[Stored items]
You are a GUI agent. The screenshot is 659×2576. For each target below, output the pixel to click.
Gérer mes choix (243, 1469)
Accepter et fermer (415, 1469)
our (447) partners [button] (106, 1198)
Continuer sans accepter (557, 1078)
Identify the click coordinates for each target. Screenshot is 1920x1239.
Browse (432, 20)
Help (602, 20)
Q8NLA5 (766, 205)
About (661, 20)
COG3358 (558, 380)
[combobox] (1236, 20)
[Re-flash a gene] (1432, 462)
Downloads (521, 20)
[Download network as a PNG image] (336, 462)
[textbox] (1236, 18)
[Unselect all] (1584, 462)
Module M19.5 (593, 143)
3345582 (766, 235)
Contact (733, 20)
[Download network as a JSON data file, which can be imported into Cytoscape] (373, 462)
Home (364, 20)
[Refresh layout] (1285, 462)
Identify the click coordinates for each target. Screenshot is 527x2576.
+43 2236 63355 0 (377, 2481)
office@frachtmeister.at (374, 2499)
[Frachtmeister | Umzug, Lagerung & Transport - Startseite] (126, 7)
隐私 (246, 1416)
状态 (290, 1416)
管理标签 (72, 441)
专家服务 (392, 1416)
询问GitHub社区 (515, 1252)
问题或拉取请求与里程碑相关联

About this exercise:
Your output should be an exact copy of every line from the one containing "Continuer sans accepter (557, 1078)" through the end of the records.

The answer:
Continuer sans accepter (557, 1078)
Identify the click coordinates for each target. Screenshot is 1920x1239.
Browse (432, 20)
Help (602, 20)
Q8NLA5 (766, 205)
About (661, 20)
COG3358 (558, 380)
[combobox] (1236, 20)
[Re-flash a gene] (1432, 462)
Downloads (521, 20)
[Download network as a PNG image] (336, 462)
[textbox] (1236, 18)
[Unselect all] (1584, 462)
Module M19.5 (593, 143)
3345582 (766, 235)
Contact (733, 20)
[Download network as a JSON data file, which can be imported into Cytoscape] (373, 462)
Home (364, 20)
[Refresh layout] (1285, 462)
Identify the click coordinates for each target. Screenshot is 527x2576.
+43 2236 63355 0 (377, 2481)
office@frachtmeister.at (374, 2499)
[Frachtmeister | Umzug, Lagerung & Transport - Startseite] (126, 7)
隐私 (246, 1416)
状态 (290, 1416)
管理标签 (72, 441)
专家服务 (392, 1416)
询问GitHub社区 (515, 1252)
问题或拉取请求与里程碑相关联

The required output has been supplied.